Investors in Sierra Income Corporation (“Sierra”), or a similar non-traded investment product may be able to recover losses on their investments through FINRA arbitration. The attorneys at Law Office of Christopher J. Gray, P.C. have considerable experience in representing aggrieved investors who have lost money due to unsuitable recommendations to purchase securities, including illiquid non-traded investment products.
According to publicly-available SEC filings (from May 2016), Sierra made a tender offer to purchase up to 1,005,447 shares of its issued and outstanding common stock. In connection with this tender offer, 855,215 shares were validly tendered at a price equal to $8.04 per share. Unfortunately, for many investors in Sierra, it would appear that the tender offer price represents a significant loss on the initial capital investment.
In January 2017, the Financial Industry Regulatory Authority (“FINRA”), as part of its ongoing efforts to ensure the integrity of financial markets and offer protection to investors, issued certain guidance through its ‘2017 Regulatory and Examination Priorities Letter.’ Among those concerns highlighted by FINRA were issues related to so-called ‘alternative’ investments such as non-traded real estate investment trusts (“REITs”) and non-traded business development companies (“BDCs”):
“While these products can be appropriate for some customers, certain non-traded REITs and unlisted BDCs, for example, may have high commissions and fees, be illiquid, have distributions that may include return of principal, have limited operating history, or present material credit risk arising from unrated or below investment grade products. Given these concerns, firms should make sure that they perform and supervise customer specific suitability determinations. More generally, firms should carefully evaluate their supervisory programs in light of the products they offer, the specific features of those products and the investors they serve.”
BDCs were created by Congress in 1980 as a means to stimulate investment in small, privately owned American companies that had limited access to the credit solutions and financing available to larger, more established companies. Non-traded BDCs, such as Sierra, offer the average investor access to investing in the debt of private companies, a so-called ‘nontraditional’ asset class historically only available to institutional and/or sophisticated high-net-worth investors.
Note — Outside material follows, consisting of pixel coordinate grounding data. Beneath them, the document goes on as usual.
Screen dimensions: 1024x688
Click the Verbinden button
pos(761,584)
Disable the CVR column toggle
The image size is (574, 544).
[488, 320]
While non-traded BDCs may seem at first blush like an attractive investment option, as noted by FINRA the investment vehicles carry considerable risk. Some of these risks include very high up-front commissions and fees to the recommending broker and his or her brokerage firm, as well as liquidity concerns. Before recommending an investment in an alternative product such as a non-traded BDC, a brokerage firm is required to first perform adequate due diligence on the investment itself. Further, the broker and brokerage firm are responsible for ensuring that any such investment is suitable in light of the investor’s risk profile, including their age and investment time horizon, income level and net worth, prior experience and sophistication with investing, and investment objectives and risk tolerance.
Sierra is a non-traded BDC that invests primarily in first lien senior secured debt, second lien secured debt, and certain subordinated debt of middle market companies across a broad range of industries with annual revenue between $50 million and $1 billion. Sierra is externally managed by SIC Advisors LLC, an investment advisor registered under the Investment Advisers Act of 1940. SIC Advisors LLC is affiliated with Medley Management (NYSE: MDLY, “Medley”). Medley operates a national direct origination franchise through which it seeks to market investment in its financial products, including Sierra. As of December 31, 2016, Sierra reported that it had raised in excess of $900 million in connection with its equity capital raise.
Investors in Sierra Income Corporation or other non-traded BDCs who wish to discuss a possible legal claim may contact our office at (866) 966-9598 or firstname.lastname@example.org for a no-cost, confidential consultation.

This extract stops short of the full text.